Прежде чем говорить по существу, ответим на один вопрос — а была ли у Советского Союза в конце 1920-х альтернатива коллективизации? Те, кто учился в советских школах, несомненно, помнят о том, что большевики сразу же после прихода к власти «прогнали помещиков и капиталистов». Но это не совсем так. Вначале прогнали помещиков, а потом капиталистов. Декрет о земле, то есть о конфискации помещичьей собственности, наряду с Декретом о мире, был первым декретом советской власти. Национализация предприятий произошла позже, причем вначале большевистское руководство даже отговаривало рабочих брать на себя управление производством, опасаясь, что рабочие не справятся без специалистов-управляющих. А некоторых бывших капиталистов, лояльных к советской власти, таких как известный книгоиздатель И.Д. Сытин, оставили руководителями национализированных предприятий и в случае добросовестной работы давали им персональную пенсию. Но это отдельная тема.
С точки зрения большевиков и помещики, и капиталисты являлись эксплуататорами. А вот с точки зрения либеральной морали между ними большая разница. Хотя многие нынешние сторонники либерализма сами вряд ли понимают отличие помещиков от капиталистов. Большинство скажет, что капиталист владеет фабрикой, а помещик — земельными угодьями. В основном это верно, но сельские капиталисты тоже владеют земельными угодьями, при этом помещиками не являются. Чтобы понять отличие, надо вернуться к истокам. Как появилась собственность капиталиста? Обычно кто-то из его предприимчивых предков основывал мануфактуру, торговую фирму, в общем, организовывал то, что мы сейчас называем словом «бизнес», и богател всеми правдами и неправдами. Совсем другое дело — помещик.
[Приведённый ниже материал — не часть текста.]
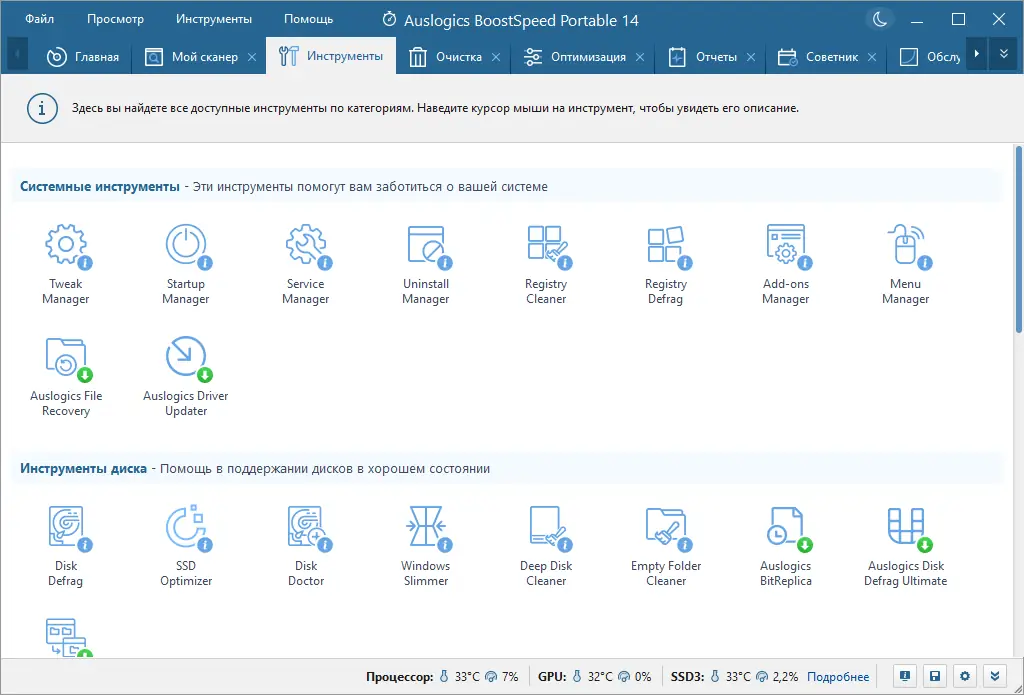Image resolution: width=1024 pixels, height=695 pixels.
Task: Toggle dark mode moon icon
Action: (880, 19)
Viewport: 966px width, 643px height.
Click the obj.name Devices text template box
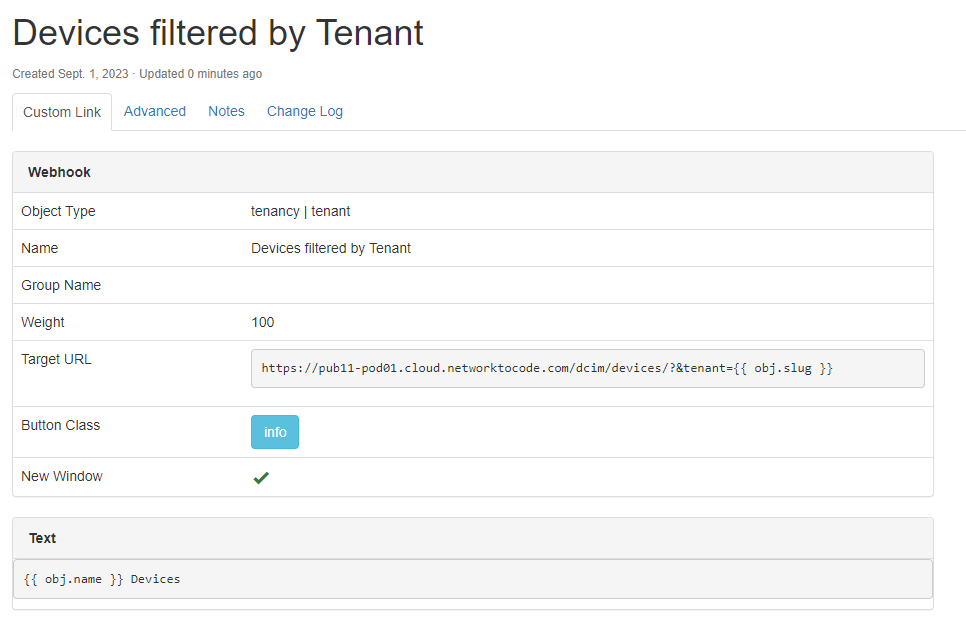coord(472,579)
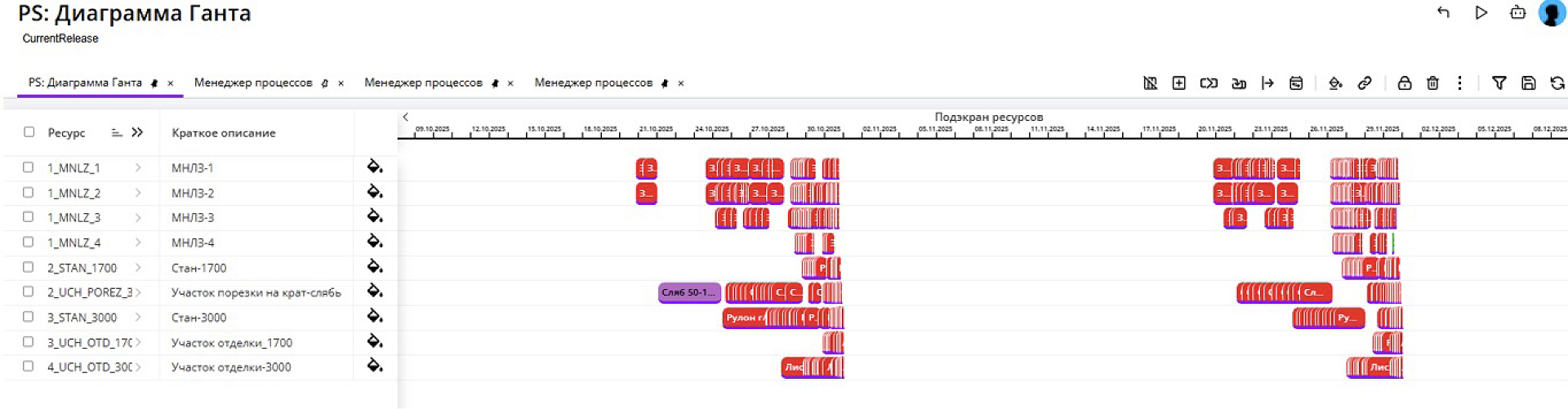Click the chain link icon
Screen dimensions: 1568x409
pos(1365,83)
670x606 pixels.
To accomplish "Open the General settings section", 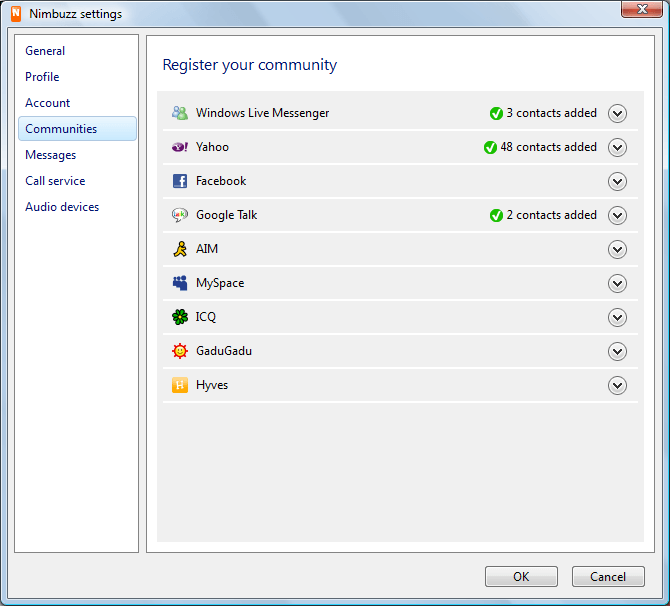I will (45, 51).

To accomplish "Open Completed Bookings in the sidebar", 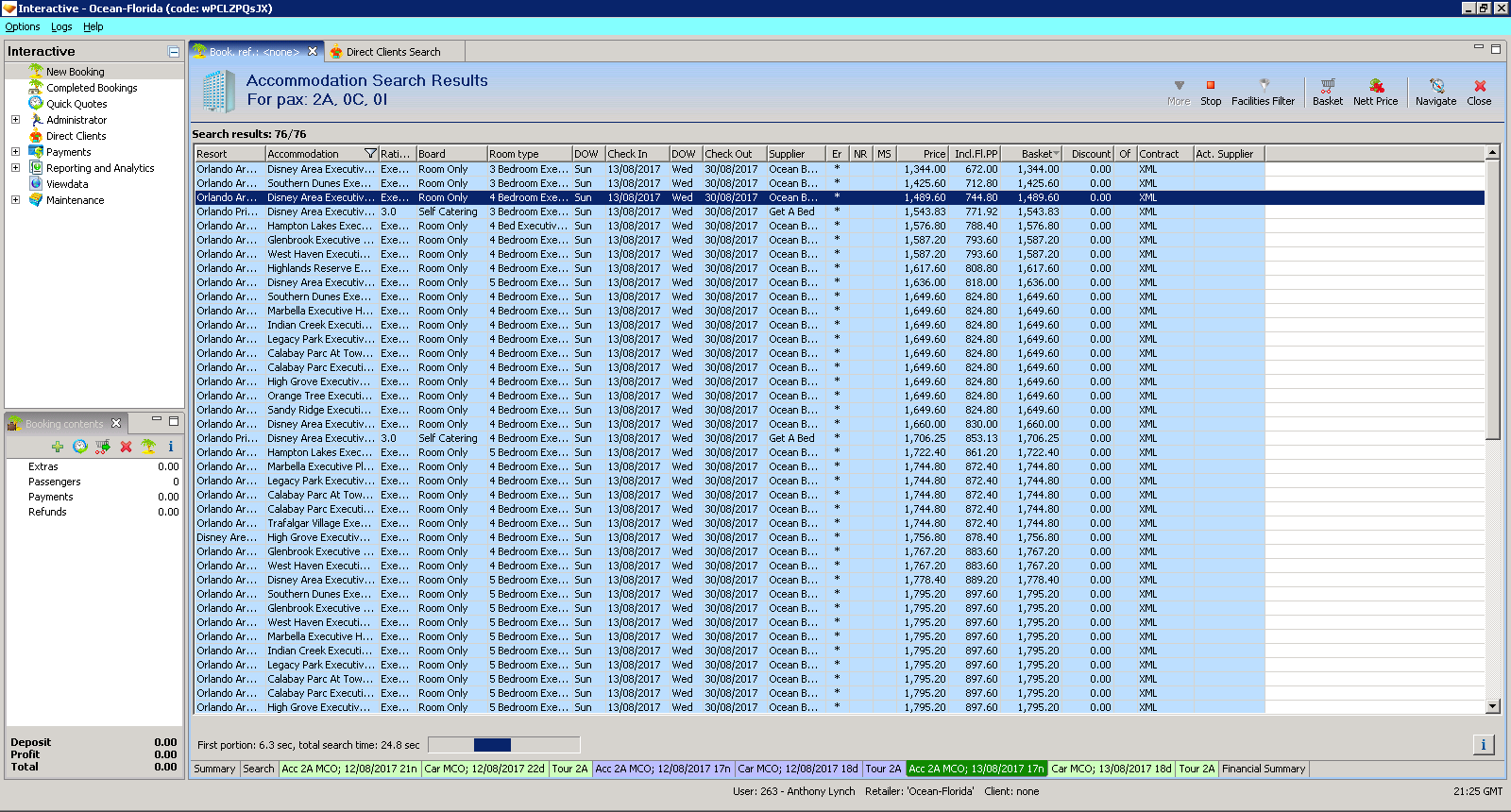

В те времена, когда была неразвита финансовая система, государству было невыгодно продавать продукцию, изъятую у крестьян в виде налогов, чтобы потом расплачиваться полученными деньгами с военнослужащими и чиновниками. Такое практиковали для расчета с иностранцами. Со своими поступали проще — наделяли их поместьями, с которых помещики кормились, а за это они и их дети несли государственную службу. В XVIII веке набравшие силу помещики добились у правительства права не служить, но продолжали владеть землей, данной их предкам под обязательным условием государственной службы. Причем даже те, кто добровольно шел на службу, получали оплату отдельно от доходов с поместья. Таким образом, помещики фактически присвоили государственную, то есть общенародную, собственность.